PROMPT: Only lines with the word "will" are wanted; copy each of them from the listing below.

::: INPUT DATA

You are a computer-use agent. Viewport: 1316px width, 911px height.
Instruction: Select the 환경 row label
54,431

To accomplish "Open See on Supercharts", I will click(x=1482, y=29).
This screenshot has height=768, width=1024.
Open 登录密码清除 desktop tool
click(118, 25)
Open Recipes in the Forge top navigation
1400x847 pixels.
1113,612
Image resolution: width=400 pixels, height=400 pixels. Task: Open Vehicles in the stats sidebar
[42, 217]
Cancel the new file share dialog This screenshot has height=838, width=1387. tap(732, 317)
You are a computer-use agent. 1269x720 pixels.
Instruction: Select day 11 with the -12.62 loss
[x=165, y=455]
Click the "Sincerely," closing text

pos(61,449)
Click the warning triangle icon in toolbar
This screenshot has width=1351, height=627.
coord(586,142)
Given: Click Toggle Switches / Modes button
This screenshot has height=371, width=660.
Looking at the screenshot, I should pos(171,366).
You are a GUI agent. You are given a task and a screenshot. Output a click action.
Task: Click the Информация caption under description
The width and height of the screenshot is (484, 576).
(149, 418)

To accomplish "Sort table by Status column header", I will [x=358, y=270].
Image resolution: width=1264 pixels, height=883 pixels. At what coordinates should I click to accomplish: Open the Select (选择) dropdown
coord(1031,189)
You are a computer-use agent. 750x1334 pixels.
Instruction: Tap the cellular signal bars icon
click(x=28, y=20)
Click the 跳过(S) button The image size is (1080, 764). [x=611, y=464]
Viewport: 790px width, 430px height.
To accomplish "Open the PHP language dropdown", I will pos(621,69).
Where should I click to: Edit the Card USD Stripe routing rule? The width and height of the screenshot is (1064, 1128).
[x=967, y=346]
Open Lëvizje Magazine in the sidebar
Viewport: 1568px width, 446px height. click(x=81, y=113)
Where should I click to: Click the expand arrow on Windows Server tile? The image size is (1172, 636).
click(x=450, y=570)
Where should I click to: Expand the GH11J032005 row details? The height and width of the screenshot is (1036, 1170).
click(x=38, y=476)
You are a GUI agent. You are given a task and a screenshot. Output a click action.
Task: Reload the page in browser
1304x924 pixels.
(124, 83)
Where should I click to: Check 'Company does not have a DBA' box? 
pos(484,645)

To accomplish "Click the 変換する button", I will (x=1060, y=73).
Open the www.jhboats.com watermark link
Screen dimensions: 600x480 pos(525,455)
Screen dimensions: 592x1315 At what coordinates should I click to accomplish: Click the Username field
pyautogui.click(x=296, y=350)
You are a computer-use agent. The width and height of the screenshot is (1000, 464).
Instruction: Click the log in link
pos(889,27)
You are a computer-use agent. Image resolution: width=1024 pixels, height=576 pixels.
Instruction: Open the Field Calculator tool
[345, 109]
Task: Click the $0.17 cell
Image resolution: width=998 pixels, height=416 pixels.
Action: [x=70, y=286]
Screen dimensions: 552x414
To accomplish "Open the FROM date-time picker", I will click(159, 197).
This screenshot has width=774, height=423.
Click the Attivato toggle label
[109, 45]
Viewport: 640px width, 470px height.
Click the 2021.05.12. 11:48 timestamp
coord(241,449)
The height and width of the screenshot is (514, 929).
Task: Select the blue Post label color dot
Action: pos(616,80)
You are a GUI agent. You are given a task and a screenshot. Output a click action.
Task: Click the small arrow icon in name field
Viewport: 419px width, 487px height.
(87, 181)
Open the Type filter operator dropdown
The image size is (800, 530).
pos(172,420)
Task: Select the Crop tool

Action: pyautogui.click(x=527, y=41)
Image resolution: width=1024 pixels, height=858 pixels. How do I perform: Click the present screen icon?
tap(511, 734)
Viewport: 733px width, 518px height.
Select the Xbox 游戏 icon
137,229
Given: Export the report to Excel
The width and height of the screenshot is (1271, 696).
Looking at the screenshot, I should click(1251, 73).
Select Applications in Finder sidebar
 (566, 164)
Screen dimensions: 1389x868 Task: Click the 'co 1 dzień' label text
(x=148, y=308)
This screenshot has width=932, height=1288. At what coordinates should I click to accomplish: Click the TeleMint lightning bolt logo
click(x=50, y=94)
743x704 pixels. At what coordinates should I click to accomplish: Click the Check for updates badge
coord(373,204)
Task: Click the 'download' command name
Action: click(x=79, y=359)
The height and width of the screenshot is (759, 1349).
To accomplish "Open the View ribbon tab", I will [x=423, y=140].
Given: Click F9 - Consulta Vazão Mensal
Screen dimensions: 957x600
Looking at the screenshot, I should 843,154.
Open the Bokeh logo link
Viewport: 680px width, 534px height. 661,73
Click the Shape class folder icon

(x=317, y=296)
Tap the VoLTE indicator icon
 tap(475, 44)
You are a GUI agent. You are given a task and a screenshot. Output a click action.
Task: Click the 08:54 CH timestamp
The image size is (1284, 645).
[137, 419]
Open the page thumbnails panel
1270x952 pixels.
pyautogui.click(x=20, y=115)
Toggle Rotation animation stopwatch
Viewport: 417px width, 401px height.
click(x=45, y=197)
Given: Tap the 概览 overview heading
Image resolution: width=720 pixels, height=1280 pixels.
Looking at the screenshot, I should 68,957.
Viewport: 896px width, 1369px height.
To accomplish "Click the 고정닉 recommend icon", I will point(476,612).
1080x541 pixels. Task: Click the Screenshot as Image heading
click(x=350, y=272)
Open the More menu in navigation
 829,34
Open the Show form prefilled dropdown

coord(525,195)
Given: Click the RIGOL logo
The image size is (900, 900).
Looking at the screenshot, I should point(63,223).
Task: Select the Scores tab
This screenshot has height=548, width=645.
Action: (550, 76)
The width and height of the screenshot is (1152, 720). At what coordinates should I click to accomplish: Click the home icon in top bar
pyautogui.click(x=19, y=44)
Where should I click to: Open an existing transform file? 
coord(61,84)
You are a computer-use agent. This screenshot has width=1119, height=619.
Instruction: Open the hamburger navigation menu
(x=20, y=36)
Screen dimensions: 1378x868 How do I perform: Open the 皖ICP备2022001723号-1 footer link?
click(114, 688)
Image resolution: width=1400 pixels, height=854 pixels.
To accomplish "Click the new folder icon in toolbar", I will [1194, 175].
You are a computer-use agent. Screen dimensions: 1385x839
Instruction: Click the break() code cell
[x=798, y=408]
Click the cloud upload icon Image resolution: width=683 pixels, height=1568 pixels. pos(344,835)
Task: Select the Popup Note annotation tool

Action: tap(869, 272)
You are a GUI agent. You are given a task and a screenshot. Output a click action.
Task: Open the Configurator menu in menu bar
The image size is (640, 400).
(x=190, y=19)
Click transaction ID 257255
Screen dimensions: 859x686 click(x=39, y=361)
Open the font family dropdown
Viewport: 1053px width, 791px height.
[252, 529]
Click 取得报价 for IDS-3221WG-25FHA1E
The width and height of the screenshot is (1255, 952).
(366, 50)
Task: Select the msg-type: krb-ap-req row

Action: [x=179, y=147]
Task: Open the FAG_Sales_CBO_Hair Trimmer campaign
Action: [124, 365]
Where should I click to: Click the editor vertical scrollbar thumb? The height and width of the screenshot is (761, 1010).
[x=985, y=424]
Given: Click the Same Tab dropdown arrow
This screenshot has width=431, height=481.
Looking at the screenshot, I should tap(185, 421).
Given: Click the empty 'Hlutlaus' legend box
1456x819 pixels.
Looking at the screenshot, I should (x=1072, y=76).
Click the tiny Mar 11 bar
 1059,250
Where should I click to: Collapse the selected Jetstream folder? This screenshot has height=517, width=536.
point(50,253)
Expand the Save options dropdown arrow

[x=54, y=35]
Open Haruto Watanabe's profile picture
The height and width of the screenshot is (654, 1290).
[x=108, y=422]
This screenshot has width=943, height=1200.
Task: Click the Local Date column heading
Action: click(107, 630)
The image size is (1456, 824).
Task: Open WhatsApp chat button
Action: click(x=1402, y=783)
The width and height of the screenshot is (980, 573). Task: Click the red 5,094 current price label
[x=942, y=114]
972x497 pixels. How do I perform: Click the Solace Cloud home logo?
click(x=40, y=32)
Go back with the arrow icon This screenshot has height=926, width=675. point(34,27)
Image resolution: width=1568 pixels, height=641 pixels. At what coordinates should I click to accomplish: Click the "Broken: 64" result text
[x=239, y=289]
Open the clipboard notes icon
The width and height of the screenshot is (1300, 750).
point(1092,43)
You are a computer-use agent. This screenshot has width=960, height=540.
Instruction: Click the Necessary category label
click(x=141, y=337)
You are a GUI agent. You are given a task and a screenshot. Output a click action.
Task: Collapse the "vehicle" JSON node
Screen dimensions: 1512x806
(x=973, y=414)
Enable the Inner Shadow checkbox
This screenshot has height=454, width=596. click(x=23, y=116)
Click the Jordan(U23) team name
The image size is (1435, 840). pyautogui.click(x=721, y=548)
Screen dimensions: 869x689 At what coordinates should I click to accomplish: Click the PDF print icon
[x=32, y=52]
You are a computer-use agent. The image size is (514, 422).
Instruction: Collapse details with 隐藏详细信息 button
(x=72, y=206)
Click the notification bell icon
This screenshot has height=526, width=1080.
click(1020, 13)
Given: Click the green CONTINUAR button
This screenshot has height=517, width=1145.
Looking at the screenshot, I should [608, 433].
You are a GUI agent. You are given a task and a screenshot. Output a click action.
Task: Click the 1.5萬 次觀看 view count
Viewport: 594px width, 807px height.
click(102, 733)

::::::

YOUR RESPONSE:
To accomplish "Open See on Supercharts", I will click(x=1482, y=29).
To accomplish "Sort table by Status column header", I will [x=358, y=270].
To accomplish "Open the PHP language dropdown", I will pos(621,69).
To accomplish "Click the 変換する button", I will (x=1060, y=73).
To accomplish "Open the FROM date-time picker", I will click(159, 197).
To accomplish "Open the View ribbon tab", I will [x=423, y=140].
To accomplish "Click the 고정닉 recommend icon", I will point(476,612).
To accomplish "Click the new folder icon in toolbar", I will [1194, 175].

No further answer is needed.